Reproduce the tail of the data exactly. It starts at the line containing "This screenshot has height=513, width=900." and runs to the last line.

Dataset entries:
┌──
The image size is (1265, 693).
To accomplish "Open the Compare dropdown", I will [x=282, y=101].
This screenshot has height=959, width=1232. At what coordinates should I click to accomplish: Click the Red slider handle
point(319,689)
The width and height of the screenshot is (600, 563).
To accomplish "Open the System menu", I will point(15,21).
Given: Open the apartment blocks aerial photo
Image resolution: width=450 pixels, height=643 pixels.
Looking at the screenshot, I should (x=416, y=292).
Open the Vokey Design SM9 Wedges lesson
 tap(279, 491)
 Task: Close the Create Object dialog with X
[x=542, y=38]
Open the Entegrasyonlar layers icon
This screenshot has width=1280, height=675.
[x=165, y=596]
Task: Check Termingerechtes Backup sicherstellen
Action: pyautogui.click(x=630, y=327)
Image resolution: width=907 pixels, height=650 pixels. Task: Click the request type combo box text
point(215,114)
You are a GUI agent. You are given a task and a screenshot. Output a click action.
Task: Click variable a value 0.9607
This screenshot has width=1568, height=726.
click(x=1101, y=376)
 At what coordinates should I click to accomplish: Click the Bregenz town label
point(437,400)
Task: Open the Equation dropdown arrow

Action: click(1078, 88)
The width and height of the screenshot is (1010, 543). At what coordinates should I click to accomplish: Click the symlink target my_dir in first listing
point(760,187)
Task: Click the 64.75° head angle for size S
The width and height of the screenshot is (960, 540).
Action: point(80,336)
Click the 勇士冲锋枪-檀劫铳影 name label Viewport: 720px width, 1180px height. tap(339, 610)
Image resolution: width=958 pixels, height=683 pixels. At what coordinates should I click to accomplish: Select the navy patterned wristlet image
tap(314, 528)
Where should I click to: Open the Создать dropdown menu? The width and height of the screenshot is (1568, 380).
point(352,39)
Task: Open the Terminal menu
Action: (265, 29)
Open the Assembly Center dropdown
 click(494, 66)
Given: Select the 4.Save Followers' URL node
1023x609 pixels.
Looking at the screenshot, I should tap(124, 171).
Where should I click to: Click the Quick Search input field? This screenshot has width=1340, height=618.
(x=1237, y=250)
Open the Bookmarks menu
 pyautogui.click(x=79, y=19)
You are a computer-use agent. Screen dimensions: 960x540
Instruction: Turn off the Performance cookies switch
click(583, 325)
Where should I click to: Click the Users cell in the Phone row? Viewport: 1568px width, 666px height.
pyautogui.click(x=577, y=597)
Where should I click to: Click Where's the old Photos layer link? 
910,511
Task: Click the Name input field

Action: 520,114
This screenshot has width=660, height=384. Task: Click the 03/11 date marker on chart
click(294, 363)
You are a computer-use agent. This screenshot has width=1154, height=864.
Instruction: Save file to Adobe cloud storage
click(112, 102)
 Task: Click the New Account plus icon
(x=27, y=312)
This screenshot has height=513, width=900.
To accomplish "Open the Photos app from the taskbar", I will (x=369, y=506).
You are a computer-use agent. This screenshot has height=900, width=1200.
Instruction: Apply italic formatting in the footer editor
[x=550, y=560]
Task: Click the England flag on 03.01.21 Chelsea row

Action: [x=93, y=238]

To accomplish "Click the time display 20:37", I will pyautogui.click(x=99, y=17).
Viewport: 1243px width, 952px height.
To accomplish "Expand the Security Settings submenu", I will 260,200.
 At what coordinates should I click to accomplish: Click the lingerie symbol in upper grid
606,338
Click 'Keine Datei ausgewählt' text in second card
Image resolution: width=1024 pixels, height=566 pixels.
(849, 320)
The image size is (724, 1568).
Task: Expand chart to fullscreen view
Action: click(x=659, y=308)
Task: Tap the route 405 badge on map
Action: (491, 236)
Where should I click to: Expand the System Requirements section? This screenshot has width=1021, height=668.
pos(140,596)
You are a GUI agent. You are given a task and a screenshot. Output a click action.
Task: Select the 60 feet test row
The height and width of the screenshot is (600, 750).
└──
● OUTPUT OF THE EXERCISE
This screenshot has height=513, width=900.
To accomplish "Open the Photos app from the taskbar", I will (x=369, y=506).
You are a computer-use agent. This screenshot has height=900, width=1200.
Instruction: Apply italic formatting in the footer editor
[x=550, y=560]
Task: Click the England flag on 03.01.21 Chelsea row

Action: [x=93, y=238]

To accomplish "Click the time display 20:37", I will pyautogui.click(x=99, y=17).
Viewport: 1243px width, 952px height.
To accomplish "Expand the Security Settings submenu", I will 260,200.
 At what coordinates should I click to accomplish: Click the lingerie symbol in upper grid
606,338
Click 'Keine Datei ausgewählt' text in second card
Image resolution: width=1024 pixels, height=566 pixels.
(849, 320)
The image size is (724, 1568).
Task: Expand chart to fullscreen view
Action: click(x=659, y=308)
Task: Tap the route 405 badge on map
Action: (491, 236)
Where should I click to: Expand the System Requirements section? This screenshot has width=1021, height=668.
pos(140,596)
You are a GUI agent. You are given a task and a screenshot. Output a click action.
Task: Select the 60 feet test row
The height and width of the screenshot is (600, 750).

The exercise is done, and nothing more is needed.